# NEW MEMBERS - TAKE A MINUTE AND INTRODUCE YOURSELF HERE! > PROFESSIONAL ATHLETE PICTURES > PRO NEWS >  Hey Big Kev

## Mallet

I saw your Pictures in the member's photo section, they looked
great!

Was wondering what your age was and how long you've been training for? I read your other stats.

Keep up the good work!

By the way I am a new member and hope to get my pictures in
the gallery after Christmas.... I am buying my girlfriend a digital camera for Christmas so I can use it ?(hehehe)

My stats are 6'1" at 255lbs probably 12% bf plus I have 6 weeks to go yet on my Omna /d-bol /fina stack , so hopefully I will round
the 265-270lbs mark before I'm done 

Cheers... :Smilie:

----------


## bigkev

bro, the digital camera is worth its weight in gold!

i am 30 yrs old and have been training for 12 years. 7 as a natural powerlifter, and nearly 5 as an"enhanced" bodybuilder. i'll be 31 on 1-30-02

----------


## Mallet

I thought I detected a powerlifting background

I just turned 31 , but my training partners are 24 and 20 years old
so they kick my ass when i'm feeling old.

I also did the powerlifting on and off until I injured my elbows 
arm wrestling. What an idiot

my 1 rep maxes were: Squat 545lbs
Dead lift 585lbs
bench 385lbs
c/j 275lbs
Pretty shitty bench eh!

But I have been doing the bodybuilding thing for the last 4 years

Thanx for your reply...

Mallet

----------


## bigkev

bro, i screwed my left elbow arm wrestling also.
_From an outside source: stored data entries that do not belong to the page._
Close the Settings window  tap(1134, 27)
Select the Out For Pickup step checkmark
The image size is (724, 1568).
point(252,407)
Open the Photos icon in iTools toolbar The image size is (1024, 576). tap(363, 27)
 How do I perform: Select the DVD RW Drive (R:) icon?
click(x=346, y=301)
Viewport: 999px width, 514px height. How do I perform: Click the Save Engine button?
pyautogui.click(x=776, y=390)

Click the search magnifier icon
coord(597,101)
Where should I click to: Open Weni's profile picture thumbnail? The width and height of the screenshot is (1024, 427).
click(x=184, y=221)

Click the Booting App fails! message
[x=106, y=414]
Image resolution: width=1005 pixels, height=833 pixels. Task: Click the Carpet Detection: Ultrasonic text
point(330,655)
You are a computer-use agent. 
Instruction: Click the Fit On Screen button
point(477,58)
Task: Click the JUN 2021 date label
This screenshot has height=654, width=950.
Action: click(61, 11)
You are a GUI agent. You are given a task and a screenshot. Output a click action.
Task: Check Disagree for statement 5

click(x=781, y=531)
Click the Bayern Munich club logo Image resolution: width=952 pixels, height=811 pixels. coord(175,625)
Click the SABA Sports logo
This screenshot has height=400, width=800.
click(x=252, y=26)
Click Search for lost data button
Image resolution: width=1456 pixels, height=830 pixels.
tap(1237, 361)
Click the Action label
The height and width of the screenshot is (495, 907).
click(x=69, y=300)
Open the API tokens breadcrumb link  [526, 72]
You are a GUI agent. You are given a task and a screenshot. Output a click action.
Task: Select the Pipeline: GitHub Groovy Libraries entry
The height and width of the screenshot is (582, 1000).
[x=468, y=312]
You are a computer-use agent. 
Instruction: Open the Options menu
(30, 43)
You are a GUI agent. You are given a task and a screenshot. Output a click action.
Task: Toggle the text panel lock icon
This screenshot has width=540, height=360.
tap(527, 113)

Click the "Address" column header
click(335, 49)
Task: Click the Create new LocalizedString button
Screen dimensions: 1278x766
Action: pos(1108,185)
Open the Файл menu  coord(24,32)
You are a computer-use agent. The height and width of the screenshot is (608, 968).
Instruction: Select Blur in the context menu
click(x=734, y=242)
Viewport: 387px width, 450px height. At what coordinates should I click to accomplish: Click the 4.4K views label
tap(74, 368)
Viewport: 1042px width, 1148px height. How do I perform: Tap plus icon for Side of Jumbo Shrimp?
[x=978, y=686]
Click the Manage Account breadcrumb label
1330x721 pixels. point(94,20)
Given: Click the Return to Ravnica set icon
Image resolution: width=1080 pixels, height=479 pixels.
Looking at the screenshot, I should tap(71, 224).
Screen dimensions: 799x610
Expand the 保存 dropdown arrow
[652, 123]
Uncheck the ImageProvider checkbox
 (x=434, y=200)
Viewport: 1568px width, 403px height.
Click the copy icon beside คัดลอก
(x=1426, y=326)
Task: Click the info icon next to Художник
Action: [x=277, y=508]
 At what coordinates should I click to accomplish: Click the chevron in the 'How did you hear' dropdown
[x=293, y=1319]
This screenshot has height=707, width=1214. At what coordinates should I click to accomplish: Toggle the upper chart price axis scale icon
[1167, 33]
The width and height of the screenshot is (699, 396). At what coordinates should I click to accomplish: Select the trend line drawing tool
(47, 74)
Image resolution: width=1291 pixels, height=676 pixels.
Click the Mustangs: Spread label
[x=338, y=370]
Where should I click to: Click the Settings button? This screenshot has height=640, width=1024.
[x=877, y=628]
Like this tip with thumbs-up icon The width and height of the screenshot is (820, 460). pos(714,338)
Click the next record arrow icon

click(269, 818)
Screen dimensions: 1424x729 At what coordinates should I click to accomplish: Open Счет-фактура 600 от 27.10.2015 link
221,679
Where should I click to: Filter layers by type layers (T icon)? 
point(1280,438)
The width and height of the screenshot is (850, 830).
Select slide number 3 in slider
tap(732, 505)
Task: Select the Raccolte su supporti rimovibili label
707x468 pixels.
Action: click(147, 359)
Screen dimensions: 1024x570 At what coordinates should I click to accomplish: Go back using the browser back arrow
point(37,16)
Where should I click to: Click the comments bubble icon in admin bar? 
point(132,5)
my training partner is also 20 years old. i kick his ass though! nah, he's a strong little bastard. 5'9 170lbs. his bench is 365 and squats 465. he has come a long way, i am pretty proud of him.

i won the north florida regionals (P.L.) IN 93' , 220's and over all. squat was 605, DL was 585, and bench was 480. that was a 1670lb total at 217lbs, and i was all natural. that power lifting has paid off well now that i am bodybuilding. nothing gives you thickness like powerlifting for a few years.

----------


## Mallet

One of my all time favorites, jew no what I,m talking bout!

Those are some Exellent lifts Big Guy.

If Tony had been snorting some testo instead of all that blow,
he would have been one big Mother F#@$er!

By the way, your man Ronnie seems to have his hands full
with ole Cutler these days. Cutler came in pretty hard,full,and dry.
Bit Ronnie is still a big Mofo?Isn't that funny how guy's who aren't
in the top ten one year , are suddenly second place, or in ronnies
case he went from what , seventh or eighth to Mr "o" the following year?

Mallet

----------


## bigkev

big ronnies age is going to be a factor this year i think, he is 38. jay couldnt touch him bro. ronnie will skip the arnold this year and hit the olympia in probably his best shape to date, and, for possibly his last olympia.

when the guys get the money to buy the gh and things they need its all over with then. weider picks his men wisely and backs them with his empire's wealth. thats the big change we all see from one year in 11th place to the next in 1st.

----------